▶ **課題一覧**:
**a)** ななつ星in九州の記事から、「3泊4日コースの場合、乗車するクラスによって1人38~55万円だという。」に始まり「吹を吹き込んでくれた御方だ。」で終わる部分を一字一句違えずに出力せよ。
**b)** ななつ星in九州の記事を、最後の文の後から引き継いで書き進めよ。

ななつ星in九州

カテゴリー:①番線:鉄道(JR・私鉄)方面 2012年6月20日 05:13

 先日、JR九州がクルーズトレイン「ななつ星in九州」の運行を発表した。

来年10月の話だが、既に車両の製造が進み、コース概要も明らかになった。
車両はJR九州で多くの車両デザインを手がけ定評のある、水戸岡鋭治氏によるもの。
「和」や「旧」を基調とし、そこから「洋」や「新」の良さを生むような、水戸岡氏のセンスが随所に光っている。

また、コースは1泊2日と3泊4日の2コースがあり、4日間コースのルートを見ると「肥薩線」を通ることがわかる。
肥薩線はループ線やスイッチバックがあり、「日本三大車窓」の1つに数えらえる素晴らしい路線だ。
ここを走ることは、ルート選定をした方に拍手を送りたい。

しかしながら、この列車の残念なところは、富裕層が対象というところだ。
3泊4日コースの場合、乗車するクラスによって1人38~55万円だという。
運賃・料金以外に食事、観光、1泊の旅館代を含んでいるそうだが、これにはガッカリさせられた。

2年ほど前、水戸岡氏が、「九州で寝台列車を走らせたい」という趣旨のコメントを何かの雑誌で見て、とても期待をしていただけに残念でならない。

水戸岡氏は、国鉄時代の古いディーゼル車や特急車両などを、走行路線の風土やテーマに合わせた車両デザインを施し、外観も内装も鉄道の魅力に新たな息吹を吹き込んでくれた御方だ。

▶ **行データ**:
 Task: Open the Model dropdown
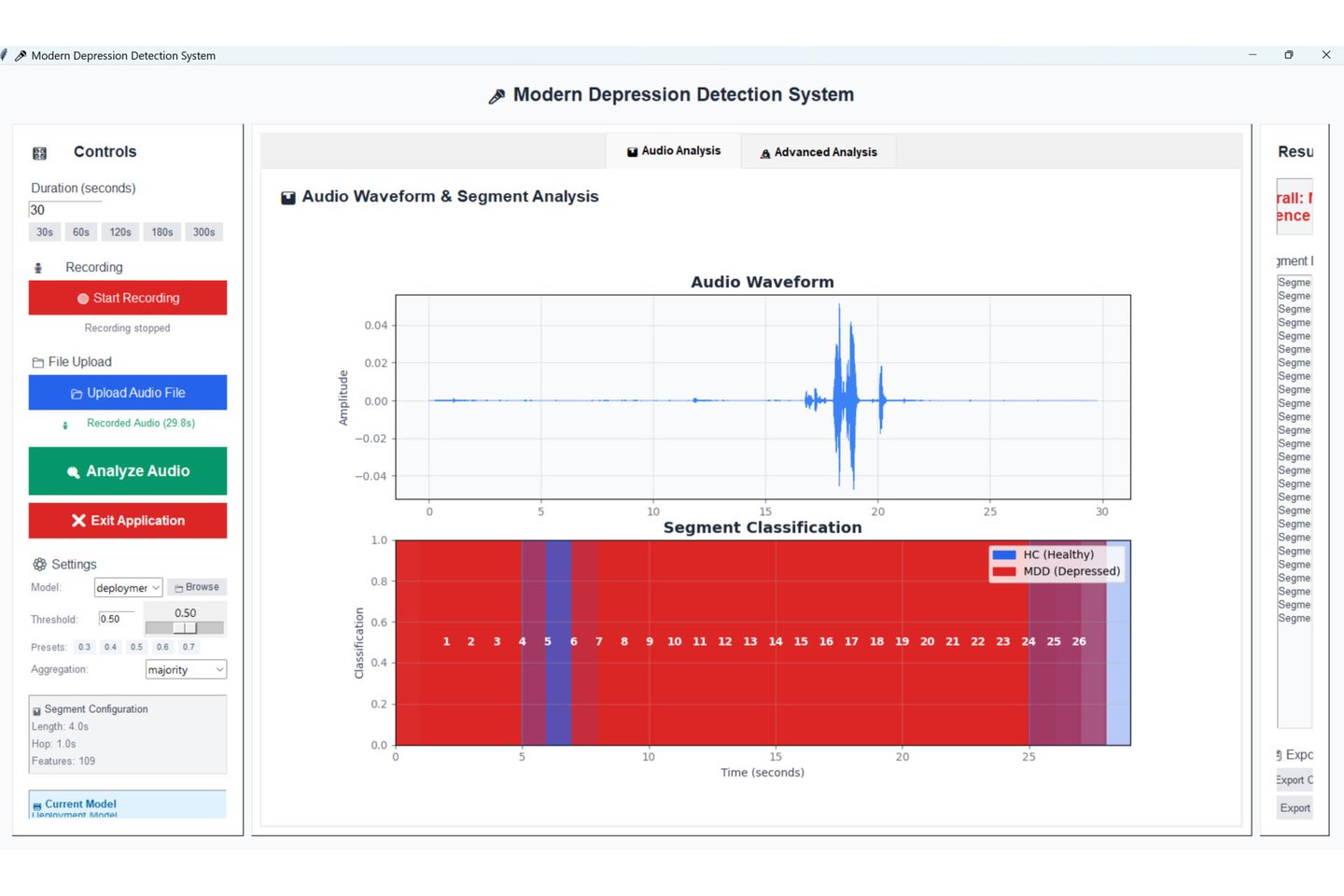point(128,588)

--

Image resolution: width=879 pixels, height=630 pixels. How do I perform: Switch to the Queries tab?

▶ **想定出力**:
**a)**
3泊4日コースの場合、乗車するクラスによって1人38~55万円だという。
運賃・料金以外に食事、観光、1泊の旅館代を含んでいるそうだが、これにはガッカリさせられた。

2年ほど前、水戸岡氏が、「九州で寝台列車を走らせたい」という趣旨のコメントを何かの雑誌で見て、とても期待をしていただけに残念でならない。

水戸岡氏は、国鉄時代の古いディーゼル車や特急車両などを、走行路線の風土やテーマに合わせた車両デザインを施し、外観も内装も鉄道の魅力に新たな息吹を吹き込んでくれた御方だ。

**b)**
そして、何よりも多くの子供にその列車に「乗る夢」と「感動」を与えてくれた。

だが、「ななつ星」にはそんな子供の夢は届かない…

最近、つくづく思うことがある。
世の中、なぜ富裕層ばかりを対象にした商習慣になったのかと…

正確に言えば「二極化」なのであろう。
しかしながら、殊に鉄道の寝台列車では「二極化」は当てはまらない。
なぜなら、純粋に夜間移動する安価な「夜行列車」自体がないからだ。

両方の選択肢がある中で「二極化」なら、まだ救われるが、九州に限らず全国的に寝台列車は消滅傾向だ。
故に、「カシオペア」以来、十数年ぶりに機関車も車両も新造される「JR九州版寝台列車」には期待していた。

鉄道好きな子どもや、親子連れが、楽しみや夢として「手の届く」列車こそ、活力のない日本に元気を与えてくれると考える。

長い目で見れば、その子たちの「感動」や「喜び」、「経験」が、大人になって新たな文化を築くのだと思う。

 

コメント(6件)

エリート街道さんさんからのコメント(2012年11月20日 14:16投稿)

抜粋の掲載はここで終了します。